Known for his supernatural and horror gimmick, he won the WWF Championship title thrice between 1991 to 1999. He also won the WWF Tag Team Championship multiple times during that period with several partners such as Steve Austin, Big Show, The Rock and Kane. He won the WWF Undisputed title after defeating Hulk Hogan at Judgement Day 2002.
3. Shawn Michaels
Arguably one of the greatest in-ring performers of all-time, Shawn Michaels is an iconic WWE superstar. The charismatic Heartbreak Kid was dedicated wrestler who performed in classic matches day in and day out exemplifying passion, pain and anguish like no other wrestler. A four time WWE world champion he suffered a huge setback when he was injured in the 1998 Royal Rumble which forced him to take a four year professional wrestling hiatus.
However, he came back even stronger in 2002, becoming a more technical wrestler and even more flexible performer. He was a crucial part of Triple H’s stable D-Generation X which was in its prime during the Attitude Era. During his illustrious career, Michaels won a total of 11 Match of the Year honors reinforcing his status as one of the best-performers in the ring.
2. The Rock
“The Most Electrifying Man in Sports Entertainment” saw his prime years during this period. The first third-generation wrestler, he was initially a collegiate football player and a talented one at that, winning a scholarship at the University of Miami. His interest in wrestling bloomed pretty latte and as a result he received a very short duration of professional wrestling. This resulted in Johnson lacking in certain technical qualities despite being trained by his own father, however that didn’t stop him from becoming one of the greatest wrestlers to ever feature in the WWE.
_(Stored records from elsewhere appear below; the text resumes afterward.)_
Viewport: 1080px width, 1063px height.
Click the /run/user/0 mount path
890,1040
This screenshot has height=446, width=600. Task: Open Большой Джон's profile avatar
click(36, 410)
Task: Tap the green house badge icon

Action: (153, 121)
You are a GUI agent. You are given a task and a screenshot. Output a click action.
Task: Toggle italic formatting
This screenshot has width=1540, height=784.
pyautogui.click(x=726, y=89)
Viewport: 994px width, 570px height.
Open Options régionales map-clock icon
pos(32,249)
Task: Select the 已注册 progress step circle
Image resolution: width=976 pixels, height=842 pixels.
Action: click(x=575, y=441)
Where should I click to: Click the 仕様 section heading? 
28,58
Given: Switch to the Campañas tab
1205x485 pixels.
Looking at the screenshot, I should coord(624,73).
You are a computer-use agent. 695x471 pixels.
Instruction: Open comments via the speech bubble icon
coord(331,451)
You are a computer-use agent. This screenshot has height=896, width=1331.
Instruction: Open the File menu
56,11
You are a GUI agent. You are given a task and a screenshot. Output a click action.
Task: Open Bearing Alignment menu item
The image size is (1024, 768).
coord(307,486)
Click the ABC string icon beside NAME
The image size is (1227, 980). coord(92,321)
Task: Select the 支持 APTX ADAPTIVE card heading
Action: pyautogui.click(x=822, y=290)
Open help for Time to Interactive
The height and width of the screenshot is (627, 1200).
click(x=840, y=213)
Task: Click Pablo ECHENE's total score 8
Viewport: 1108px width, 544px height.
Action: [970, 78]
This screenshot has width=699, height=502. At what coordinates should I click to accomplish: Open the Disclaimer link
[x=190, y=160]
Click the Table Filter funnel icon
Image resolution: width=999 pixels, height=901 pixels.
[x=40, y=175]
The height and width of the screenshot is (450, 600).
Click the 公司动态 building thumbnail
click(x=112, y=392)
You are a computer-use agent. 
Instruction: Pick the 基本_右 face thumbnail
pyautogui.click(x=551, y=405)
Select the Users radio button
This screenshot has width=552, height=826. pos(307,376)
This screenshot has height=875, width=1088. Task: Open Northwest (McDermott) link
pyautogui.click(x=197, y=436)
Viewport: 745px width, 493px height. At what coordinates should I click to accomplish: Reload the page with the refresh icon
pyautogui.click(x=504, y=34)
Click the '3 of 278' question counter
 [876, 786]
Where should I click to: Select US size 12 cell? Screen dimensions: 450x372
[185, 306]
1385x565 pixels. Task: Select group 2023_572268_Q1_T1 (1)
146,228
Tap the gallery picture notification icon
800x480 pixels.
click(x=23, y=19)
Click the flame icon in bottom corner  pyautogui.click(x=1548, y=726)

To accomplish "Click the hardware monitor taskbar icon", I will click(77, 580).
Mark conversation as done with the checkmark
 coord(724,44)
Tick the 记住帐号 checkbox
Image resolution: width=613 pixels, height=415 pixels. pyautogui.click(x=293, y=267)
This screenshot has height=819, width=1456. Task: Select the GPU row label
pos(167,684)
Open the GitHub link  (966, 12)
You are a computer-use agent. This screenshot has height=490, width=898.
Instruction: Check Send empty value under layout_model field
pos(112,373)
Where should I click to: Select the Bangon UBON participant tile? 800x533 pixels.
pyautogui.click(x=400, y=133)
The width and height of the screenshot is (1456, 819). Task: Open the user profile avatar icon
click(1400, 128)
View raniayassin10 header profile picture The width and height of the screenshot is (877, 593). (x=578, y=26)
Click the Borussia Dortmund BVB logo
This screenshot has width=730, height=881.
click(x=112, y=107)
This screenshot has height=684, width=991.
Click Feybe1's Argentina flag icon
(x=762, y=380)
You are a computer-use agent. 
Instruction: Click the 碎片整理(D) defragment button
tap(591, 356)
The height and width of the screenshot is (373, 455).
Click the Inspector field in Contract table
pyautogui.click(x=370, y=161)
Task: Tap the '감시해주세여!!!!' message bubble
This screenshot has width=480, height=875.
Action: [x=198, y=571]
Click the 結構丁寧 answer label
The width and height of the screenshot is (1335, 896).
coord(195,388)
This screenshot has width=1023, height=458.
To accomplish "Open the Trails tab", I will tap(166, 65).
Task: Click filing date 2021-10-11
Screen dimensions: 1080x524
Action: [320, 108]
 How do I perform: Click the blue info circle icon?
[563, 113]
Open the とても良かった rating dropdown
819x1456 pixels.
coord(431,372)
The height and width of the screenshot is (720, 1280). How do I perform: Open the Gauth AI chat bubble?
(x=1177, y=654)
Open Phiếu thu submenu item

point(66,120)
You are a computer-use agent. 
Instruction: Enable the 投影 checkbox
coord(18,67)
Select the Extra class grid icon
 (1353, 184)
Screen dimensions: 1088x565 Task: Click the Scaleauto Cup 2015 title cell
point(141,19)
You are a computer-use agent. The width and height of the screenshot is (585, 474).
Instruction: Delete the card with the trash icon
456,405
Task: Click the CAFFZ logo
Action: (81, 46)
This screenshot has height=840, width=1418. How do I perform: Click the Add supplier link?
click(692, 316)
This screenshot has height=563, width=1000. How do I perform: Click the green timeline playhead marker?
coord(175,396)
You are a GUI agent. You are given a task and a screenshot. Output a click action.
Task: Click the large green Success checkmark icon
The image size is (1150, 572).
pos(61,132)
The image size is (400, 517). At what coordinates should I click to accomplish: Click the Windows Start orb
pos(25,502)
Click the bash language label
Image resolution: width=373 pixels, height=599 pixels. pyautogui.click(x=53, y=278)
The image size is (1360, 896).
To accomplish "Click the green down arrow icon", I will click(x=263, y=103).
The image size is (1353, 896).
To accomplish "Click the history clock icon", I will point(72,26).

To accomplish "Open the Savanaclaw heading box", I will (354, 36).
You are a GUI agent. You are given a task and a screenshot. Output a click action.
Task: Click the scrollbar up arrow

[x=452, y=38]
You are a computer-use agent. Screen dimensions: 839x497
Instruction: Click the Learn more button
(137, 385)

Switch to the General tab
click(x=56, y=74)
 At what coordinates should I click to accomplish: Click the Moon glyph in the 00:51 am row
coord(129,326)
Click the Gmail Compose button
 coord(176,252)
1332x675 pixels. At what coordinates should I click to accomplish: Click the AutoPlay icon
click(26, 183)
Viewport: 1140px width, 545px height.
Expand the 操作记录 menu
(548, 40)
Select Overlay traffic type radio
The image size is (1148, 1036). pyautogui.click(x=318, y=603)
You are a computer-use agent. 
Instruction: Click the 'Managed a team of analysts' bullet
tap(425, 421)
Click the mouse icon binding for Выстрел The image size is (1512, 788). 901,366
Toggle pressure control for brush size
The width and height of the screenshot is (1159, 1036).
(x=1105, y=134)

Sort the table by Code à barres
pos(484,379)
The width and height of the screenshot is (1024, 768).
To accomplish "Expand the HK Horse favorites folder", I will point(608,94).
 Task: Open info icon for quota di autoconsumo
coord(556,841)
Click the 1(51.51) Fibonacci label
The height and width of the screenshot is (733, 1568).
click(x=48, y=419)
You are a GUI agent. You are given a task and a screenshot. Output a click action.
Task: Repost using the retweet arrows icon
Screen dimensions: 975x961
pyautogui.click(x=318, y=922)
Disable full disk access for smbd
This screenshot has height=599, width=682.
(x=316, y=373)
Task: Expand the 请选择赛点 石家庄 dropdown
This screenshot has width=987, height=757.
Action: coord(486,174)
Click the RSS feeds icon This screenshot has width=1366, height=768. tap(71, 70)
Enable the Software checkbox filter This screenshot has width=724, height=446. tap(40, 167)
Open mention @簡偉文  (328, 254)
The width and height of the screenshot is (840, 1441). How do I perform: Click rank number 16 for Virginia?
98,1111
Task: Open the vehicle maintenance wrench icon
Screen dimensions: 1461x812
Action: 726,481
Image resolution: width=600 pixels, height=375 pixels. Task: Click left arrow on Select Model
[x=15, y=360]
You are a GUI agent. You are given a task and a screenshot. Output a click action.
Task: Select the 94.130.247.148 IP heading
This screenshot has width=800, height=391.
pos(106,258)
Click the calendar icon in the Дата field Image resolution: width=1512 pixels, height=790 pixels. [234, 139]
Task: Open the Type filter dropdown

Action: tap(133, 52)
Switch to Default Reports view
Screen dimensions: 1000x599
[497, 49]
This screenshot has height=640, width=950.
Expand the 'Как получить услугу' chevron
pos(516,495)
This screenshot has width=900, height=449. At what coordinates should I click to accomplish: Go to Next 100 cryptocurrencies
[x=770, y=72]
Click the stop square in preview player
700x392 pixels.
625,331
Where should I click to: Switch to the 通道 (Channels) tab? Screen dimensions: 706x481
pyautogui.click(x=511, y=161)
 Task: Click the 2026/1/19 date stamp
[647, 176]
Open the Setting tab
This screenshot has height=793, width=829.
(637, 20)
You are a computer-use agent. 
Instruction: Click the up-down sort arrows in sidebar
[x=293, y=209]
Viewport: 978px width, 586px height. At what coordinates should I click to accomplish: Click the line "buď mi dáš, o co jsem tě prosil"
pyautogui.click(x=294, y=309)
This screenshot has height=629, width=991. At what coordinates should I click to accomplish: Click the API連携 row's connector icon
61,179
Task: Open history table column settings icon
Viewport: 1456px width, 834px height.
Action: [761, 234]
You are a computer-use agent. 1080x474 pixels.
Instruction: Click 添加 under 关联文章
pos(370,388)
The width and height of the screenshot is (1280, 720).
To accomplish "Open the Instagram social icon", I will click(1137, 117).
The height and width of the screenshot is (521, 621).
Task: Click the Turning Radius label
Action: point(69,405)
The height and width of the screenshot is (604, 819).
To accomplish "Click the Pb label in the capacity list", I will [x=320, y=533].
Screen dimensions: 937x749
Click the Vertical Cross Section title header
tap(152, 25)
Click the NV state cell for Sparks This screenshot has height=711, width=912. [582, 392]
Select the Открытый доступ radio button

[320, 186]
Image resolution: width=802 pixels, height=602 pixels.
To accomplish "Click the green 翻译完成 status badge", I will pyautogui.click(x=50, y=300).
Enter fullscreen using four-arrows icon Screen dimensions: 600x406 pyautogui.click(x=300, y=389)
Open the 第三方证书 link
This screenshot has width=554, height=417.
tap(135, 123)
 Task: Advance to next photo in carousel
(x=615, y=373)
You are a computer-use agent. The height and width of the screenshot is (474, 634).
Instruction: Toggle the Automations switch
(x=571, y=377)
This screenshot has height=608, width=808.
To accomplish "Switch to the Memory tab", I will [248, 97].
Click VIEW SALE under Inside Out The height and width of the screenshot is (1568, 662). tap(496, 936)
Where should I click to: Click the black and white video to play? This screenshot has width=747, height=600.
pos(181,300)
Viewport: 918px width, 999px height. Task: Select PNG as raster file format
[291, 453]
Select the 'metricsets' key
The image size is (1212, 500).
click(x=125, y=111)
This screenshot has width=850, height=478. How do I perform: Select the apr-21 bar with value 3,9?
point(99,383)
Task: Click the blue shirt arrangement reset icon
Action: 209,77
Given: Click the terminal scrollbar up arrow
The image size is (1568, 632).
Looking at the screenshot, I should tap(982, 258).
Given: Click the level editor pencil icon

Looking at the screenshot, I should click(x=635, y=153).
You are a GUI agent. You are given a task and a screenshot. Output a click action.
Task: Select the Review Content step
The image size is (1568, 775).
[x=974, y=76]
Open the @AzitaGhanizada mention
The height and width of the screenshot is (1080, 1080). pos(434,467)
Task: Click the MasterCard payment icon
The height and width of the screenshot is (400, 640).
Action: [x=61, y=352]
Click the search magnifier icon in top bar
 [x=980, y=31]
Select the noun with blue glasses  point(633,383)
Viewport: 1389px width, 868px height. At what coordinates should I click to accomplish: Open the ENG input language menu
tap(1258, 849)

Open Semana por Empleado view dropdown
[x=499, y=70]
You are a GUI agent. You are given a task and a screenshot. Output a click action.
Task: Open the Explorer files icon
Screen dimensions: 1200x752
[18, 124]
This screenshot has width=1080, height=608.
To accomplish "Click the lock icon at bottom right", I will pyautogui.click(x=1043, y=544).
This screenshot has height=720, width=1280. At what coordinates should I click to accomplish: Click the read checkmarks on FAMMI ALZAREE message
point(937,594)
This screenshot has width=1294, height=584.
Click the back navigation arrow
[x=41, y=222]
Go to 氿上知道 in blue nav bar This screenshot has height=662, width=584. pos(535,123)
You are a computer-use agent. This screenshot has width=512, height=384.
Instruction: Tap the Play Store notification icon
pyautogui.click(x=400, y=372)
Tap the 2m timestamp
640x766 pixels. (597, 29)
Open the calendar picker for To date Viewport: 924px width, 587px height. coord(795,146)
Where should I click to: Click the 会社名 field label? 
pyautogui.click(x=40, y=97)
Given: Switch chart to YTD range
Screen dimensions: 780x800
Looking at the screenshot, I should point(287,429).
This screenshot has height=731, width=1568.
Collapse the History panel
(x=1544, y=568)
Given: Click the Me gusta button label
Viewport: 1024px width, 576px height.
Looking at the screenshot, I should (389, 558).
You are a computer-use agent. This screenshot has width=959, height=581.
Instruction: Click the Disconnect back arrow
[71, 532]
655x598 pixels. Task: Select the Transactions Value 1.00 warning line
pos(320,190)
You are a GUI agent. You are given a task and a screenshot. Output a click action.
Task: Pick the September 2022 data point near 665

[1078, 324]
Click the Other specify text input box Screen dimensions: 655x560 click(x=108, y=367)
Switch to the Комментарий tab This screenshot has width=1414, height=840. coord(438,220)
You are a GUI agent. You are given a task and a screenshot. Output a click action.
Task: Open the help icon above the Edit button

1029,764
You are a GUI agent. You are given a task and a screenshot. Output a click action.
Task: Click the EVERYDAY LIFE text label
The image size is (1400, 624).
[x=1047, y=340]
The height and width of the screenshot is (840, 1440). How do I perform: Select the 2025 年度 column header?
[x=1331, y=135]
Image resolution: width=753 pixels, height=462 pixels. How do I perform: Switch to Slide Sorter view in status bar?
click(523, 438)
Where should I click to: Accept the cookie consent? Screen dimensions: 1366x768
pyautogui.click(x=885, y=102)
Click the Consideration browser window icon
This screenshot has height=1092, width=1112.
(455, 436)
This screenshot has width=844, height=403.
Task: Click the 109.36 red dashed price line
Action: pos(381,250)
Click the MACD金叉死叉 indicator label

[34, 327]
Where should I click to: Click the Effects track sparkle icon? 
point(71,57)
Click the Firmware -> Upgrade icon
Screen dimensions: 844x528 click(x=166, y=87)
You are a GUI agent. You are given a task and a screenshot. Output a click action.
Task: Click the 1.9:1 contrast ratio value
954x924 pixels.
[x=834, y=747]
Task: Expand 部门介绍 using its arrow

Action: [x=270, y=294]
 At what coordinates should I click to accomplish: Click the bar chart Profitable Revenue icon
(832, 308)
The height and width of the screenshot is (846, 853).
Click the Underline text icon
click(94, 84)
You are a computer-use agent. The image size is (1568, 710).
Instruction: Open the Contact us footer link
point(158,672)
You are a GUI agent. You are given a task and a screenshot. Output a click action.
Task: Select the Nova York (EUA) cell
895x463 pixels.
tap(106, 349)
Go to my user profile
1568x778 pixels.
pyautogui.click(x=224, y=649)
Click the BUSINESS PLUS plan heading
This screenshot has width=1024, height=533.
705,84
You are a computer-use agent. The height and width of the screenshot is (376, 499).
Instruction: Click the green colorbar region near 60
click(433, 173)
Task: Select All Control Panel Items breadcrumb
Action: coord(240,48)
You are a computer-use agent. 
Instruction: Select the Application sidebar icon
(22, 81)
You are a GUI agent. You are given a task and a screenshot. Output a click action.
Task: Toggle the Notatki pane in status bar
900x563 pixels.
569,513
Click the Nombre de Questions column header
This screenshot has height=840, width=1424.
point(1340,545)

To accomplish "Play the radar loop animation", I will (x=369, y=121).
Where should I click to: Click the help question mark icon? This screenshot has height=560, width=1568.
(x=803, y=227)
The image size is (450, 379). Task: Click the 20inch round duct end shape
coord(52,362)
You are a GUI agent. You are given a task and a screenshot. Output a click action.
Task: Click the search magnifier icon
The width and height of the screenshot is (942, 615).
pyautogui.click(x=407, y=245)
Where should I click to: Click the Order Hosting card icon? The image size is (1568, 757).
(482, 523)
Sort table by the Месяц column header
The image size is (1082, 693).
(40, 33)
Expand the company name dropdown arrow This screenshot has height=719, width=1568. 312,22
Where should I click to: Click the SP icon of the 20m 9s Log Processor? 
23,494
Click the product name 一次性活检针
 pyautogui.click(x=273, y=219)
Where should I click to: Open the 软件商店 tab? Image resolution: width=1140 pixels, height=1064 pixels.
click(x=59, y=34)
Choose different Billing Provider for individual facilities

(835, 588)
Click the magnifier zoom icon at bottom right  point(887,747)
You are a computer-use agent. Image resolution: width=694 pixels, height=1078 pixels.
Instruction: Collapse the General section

Armed with his sharp and inquisitive words, no wrestler was ever this hilarious and incisive on the mic. Paired with his heel mannerisms, he won over the crowds and his feud with Stone Cold was one of the reasons why the WWF won back dominance from WCW in the Monday Night Wars
1. “Stone Cold” Steve Austin
Probably the most impactful wrestler in the history of WWE, he ran the show during the Attitude Era to put it mildly. Kicked from the WCW for disappointing results and differences with the-then VP Eric Bischoff, Austin completely reinvented himself in the WWF. His no-nonsense, beer-chugging, anti-authoritarian personality who feuded with his own boss Vince McMahon, was immensely loved by the crowds and viewers alike. The man who was tagged as “unmarketable” at the WCW became the face of WWF during the period which saw the WWF take over the former. He was lauded by Vince McMahon as the greatest WWE wrestler of all time.
An extremely versatile and talented wrestler inside the ring, he never ever disappointed the WWF fans with his match against Bret Hart being one of the most memorable matches. His perfect technique and anti-hero/anti-establishment gimmick made him the most profitable wrestler and probably the most successful wrestler in the history of WWE, inspiring innumerable wrestlers.